Yashar Najafov

Personal information
- Native name: Yaşar Nəcəfov
- Born: 9 June 1999 (age 27)
- Occupation: Judoka

Sport
- Country: Azerbaijan
- Sport: Judo
- Weight class: ‍–‍66 kg

Achievements and titles
- Olympic Games: R32 (2024)
- World Champ.: R32 (2022, 2024)
- European Champ.: 5th (2022, 2023)

Medal record
Men's judo
Representing Azerbaijan
IJF Grand Slam
| Gold medal – first place | 2023 Baku | ‍–‍66 kg |
| Silver medal – second place | 2022 Tel Aviv | ‍–‍66 kg |
| Bronze medal – third place | 2023 Ulaanbaatar | ‍–‍66 kg |
| Bronze medal – third place | 2024 Baku | ‍–‍66 kg |
IJF Grand Prix
| Gold medal – first place | 2022 Zagreb | ‍–‍66 kg |
| Silver medal – second place | 2024 Odivelas | ‍–‍66 kg |
| Bronze medal – third place | 2023 Dushanbe | ‍–‍66 kg |
Summer Universiade
| Bronze medal – third place | 2021 Chengdu | ‍–‍66 kg |

Profile at external databases
- IJF: 20903
- JudoInside.com: 35893

= Yashar Najafov =

Azerbaijani judoka (1999)

Yashar Asif oglu Najafov (Yaşar Asif oğlu Nəcəfov; born 9 June 1999) is an Azerbaijani judoka, a member of the Azerbaijan national judo team, winner of a 2023 Baku Grand Slam tournament, bronze medalist at the XXXI World University Games, and 2022 champion of Azerbaijan. Najafov represented Azerbaijan at the 2024 Summer Olympics in Paris.

== Biography ==
Yashar Najafov was born on 9 June 1999.

In February 2022, he won a silver medal at the Tel Aviv Grand Slam. In May of that year, at the 2022 European Championships in Sofia, Najafov reached the semifinals, where he lost to Bogdan Iadov of Ukraine and then faced a defeat in the bronze medal match against Elios Manzi of Italy. In July 2022, Najafov claimed victory at the Zagreb Grand Prix and won the 2022 Azerbaijan Judo Championship in December.

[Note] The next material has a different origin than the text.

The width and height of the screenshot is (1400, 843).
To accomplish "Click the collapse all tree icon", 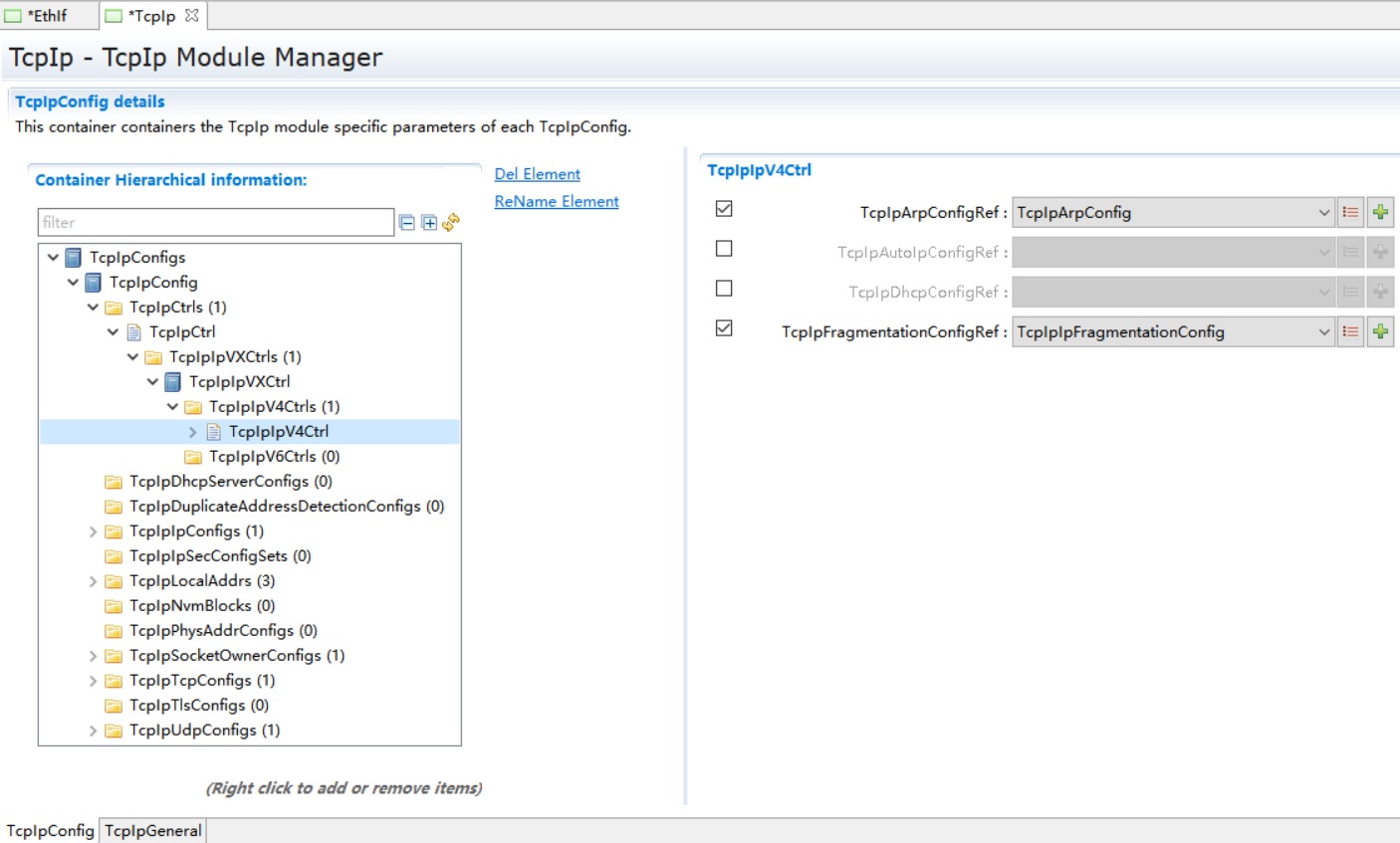I will [x=407, y=222].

In June 2023, he secured a bronze medal at the Dushanbe Grand Prix and, later that month, another bronze at the Ulaanbaatar Grand Slam. In July, Najafov earned a bronze medal at the Chengdu Summer World University Games. In September 2023, he triumphed at the Baku Grand Slam. In November, at the 2023 European Championships in Montpellier, Najafov once again reached the semifinals, losing to Denis Vieru of Moldova and later to Bogdan Iadov of Ukraine in the bronze medal match. Najafov concluded 2023 ranked 9th in the world and 7th in the Olympic standings.

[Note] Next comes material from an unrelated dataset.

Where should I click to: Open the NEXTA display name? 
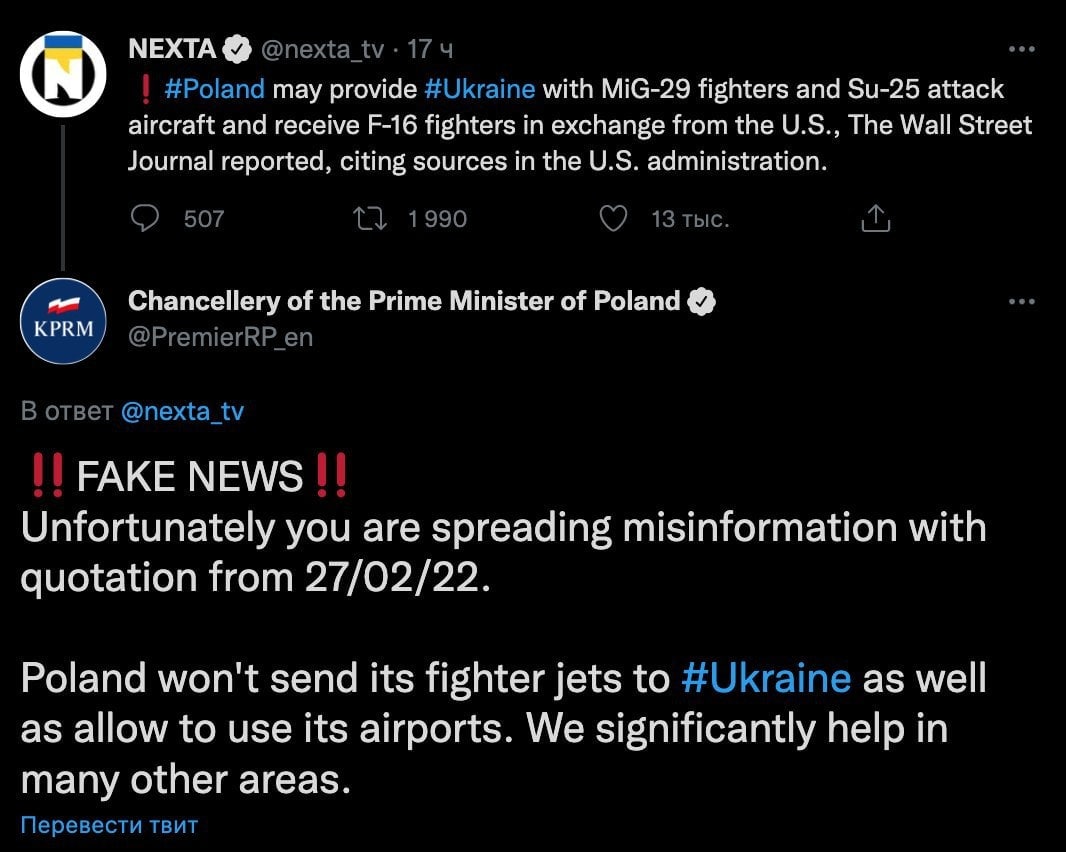(x=172, y=48)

In January 2024, Yashar Najafov won a silver medal at the Odivelas Grand Prix in Odivelas, Portugal, and, in February, earned a bronze medal at the Baku Grand Slam. As a result, Najafov improved his position in the IJF Olympic ranking and secured an Olympic quota. At the 2024 Summer Olympics, Yashar Najafov was defeated by Strahinja Bunčić in the Round of 32.

As of March 2024, he was ranked 7th globally.